Der katholische Orden hat die Verantwortung für große Flüchtlingslager übernommen. So wird das Camp Kakuma in Kenia mit 170.000 Menschen vom JRS Ostafrika betreut, ebenso eines mit rund 200.000. Die meisten dieser Flüchtlinge kommen aus dem Südsudan und aus Somalia. Im Sudan selbst gibt es darüber hinaus rund 2 Millionen Binnenflüchtlinge (IDPs). Uganda ist nach den Worten von Pater Shane bei der Aufnahme von Flüchtlingen offener eingestellt als Kenia. Im Norden Ugandas leben bereits mehr Flüchtlinge als Einheimische. Die Präsenz von NGOs ermöglicht auch einheimischen Kindern den Schulbesuch. Von der kenianischen Regierung hingegen seien viele Somalis zurückgeschickt worden.
Viele verschiedene Ursachen
Diese "riesige, anhaltende Krise" ist laut Pater Shane auf vielfältige Ursachen zurückzuführen. Im Südsudan sei der dortige kriegerische Konflikt (zwischen Nord und Süd, Muslimen und Christen) der Auslöser, in Eritrea herrsche ein rigides Militärregime, Somalia werde von Konflikten und großer Dürre heimgesucht, im Kongo und in Burundi gebe es "einen Mix" aus Fluchtgründen. Generell spiele aber überall auch der ökonomische Aspekt eine Rolle - d.h. Menschen verlassen aus wirtschaftlichen Gründen ihre Heimat.

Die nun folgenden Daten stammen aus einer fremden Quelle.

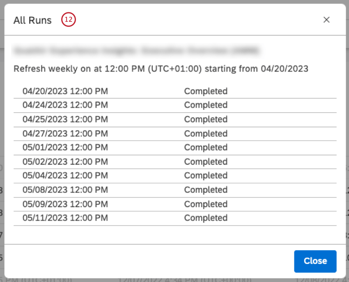This screenshot has height=282, width=349.
Task: Select the 04/24/2023 12:00 PM run
Action: (x=65, y=105)
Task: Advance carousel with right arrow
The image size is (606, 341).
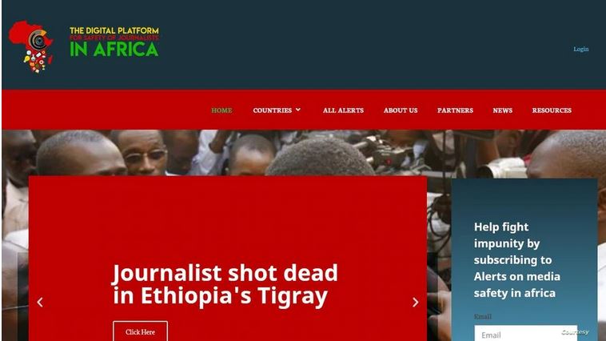Action: coord(416,303)
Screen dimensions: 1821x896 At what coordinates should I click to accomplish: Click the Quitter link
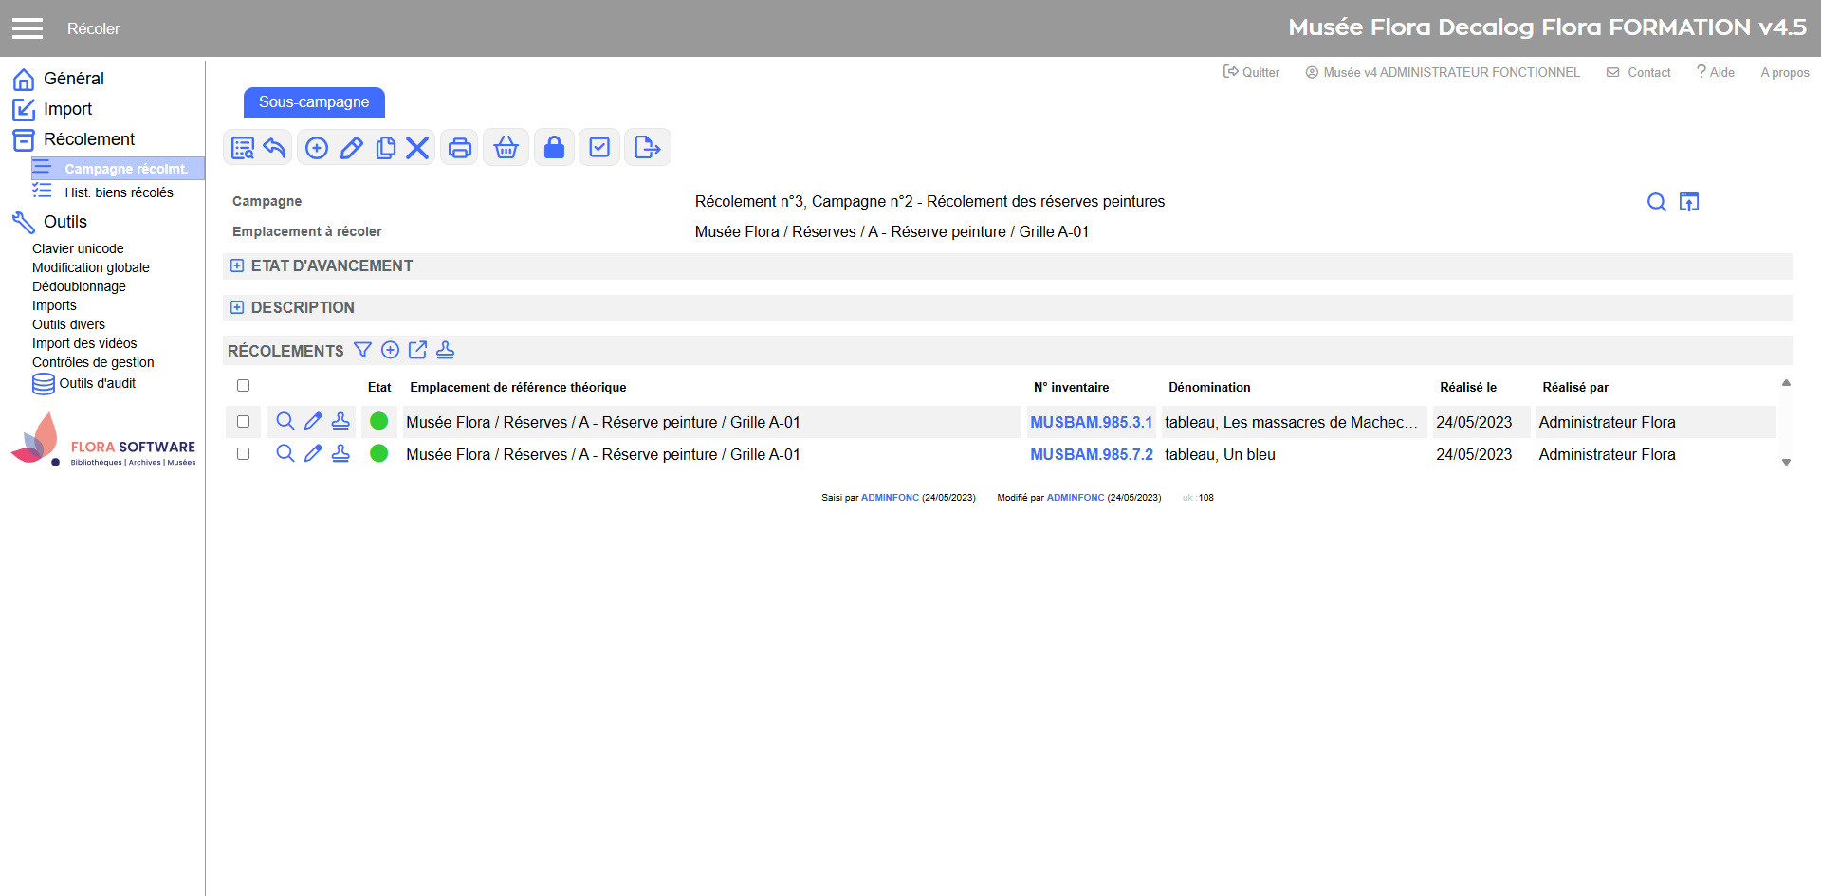click(1252, 72)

Der Hauptkoordinator und Hauptspender der internationalen Hilfen ist das Flüchtlingshilfswerk der Vereinten Nationen, das UNHCR, erläutert Pater Shane. Er unterstreicht die enge Kooperation zwischen UNHCR und JRS Ostafrika, für das er die Hilfen koordiniert. Sein Sitz ist Nairobi, doch ständig besucht er Flüchtlingslager in der gesamten Region, um die Bedürfnisse zu erkunden. Es gehe nicht nur um Programme zu Nahrungsversorgung, sondern auch um Schulprogramme und psychologische Unterstützung. Auch innerhalb der Communities gibt es Probleme aufgrund von unterschiedlichen Sprachen, Stämmen, Traditionen und Religionen. "Freund und Feind leben in Lagern zusammen."

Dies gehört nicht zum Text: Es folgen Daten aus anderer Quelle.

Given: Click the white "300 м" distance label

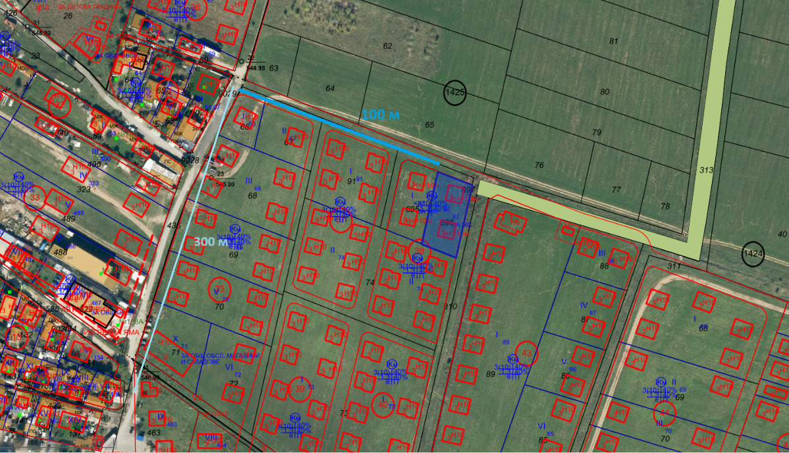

In der Ostafrika-Region sind zehn bis 15 Jesuiten tätig. Dazu kommen feste lokale Mitarbeiter; in Kenia sind dies 30. Ferner werden aus Kreisen der Flüchtlinge Helfer ("incentive staff") ausgebildet. Diese rund 400 Mitarbeiter werden nach den Worten von Pater Shane auch für die psychologische Betreuung der Flüchtlinge und zur Überwindung von Sprachbarrieren eingesetzt. Hungerkrisen haben zuletzt die Migrationsprobleme noch verschärft. Bei der Tätigkeit des JRS gelte, so der Jesuit: keine Diskriminierung von Nationalitäten und Religionen. Es gehe darum, die Würde der betroffenen Menschen wiederherzustellen und ihnen Hoffnung zu geben.

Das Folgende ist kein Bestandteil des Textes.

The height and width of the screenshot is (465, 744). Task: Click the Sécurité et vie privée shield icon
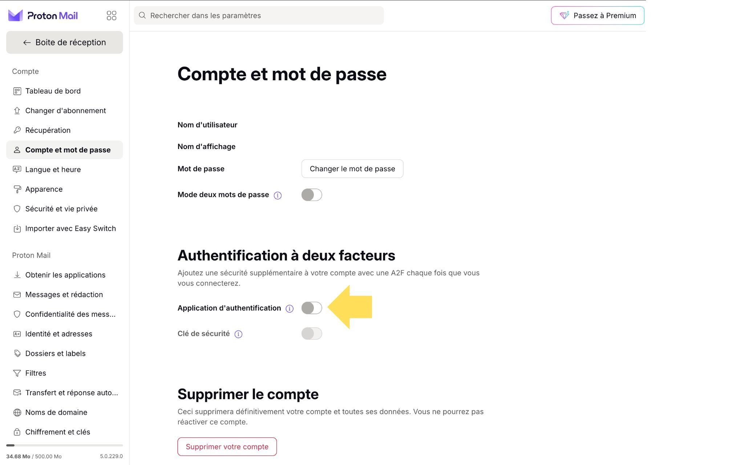click(x=17, y=209)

Auf seiner gegenwärtigen Europa-Reise führt Pater Shane Burke Gespräche mit Sponsoren und informiert über Migrationsprobleme in Ostafrika, die in der öffentlichen Wahrnehmung oft im Schatten der Nahost-Flüchtlingskrise stehen. Zu den möglichen Flüchtlingsströmen nach Europa meint er, oft laufe das Migrationsgeschehen in zwei Etappen ab: zuerst innerhalb von Afrika, dann Richtung Europa. "Aber viele Flüchtlinge wollen gar nicht nach Europa", ergänzte Burke.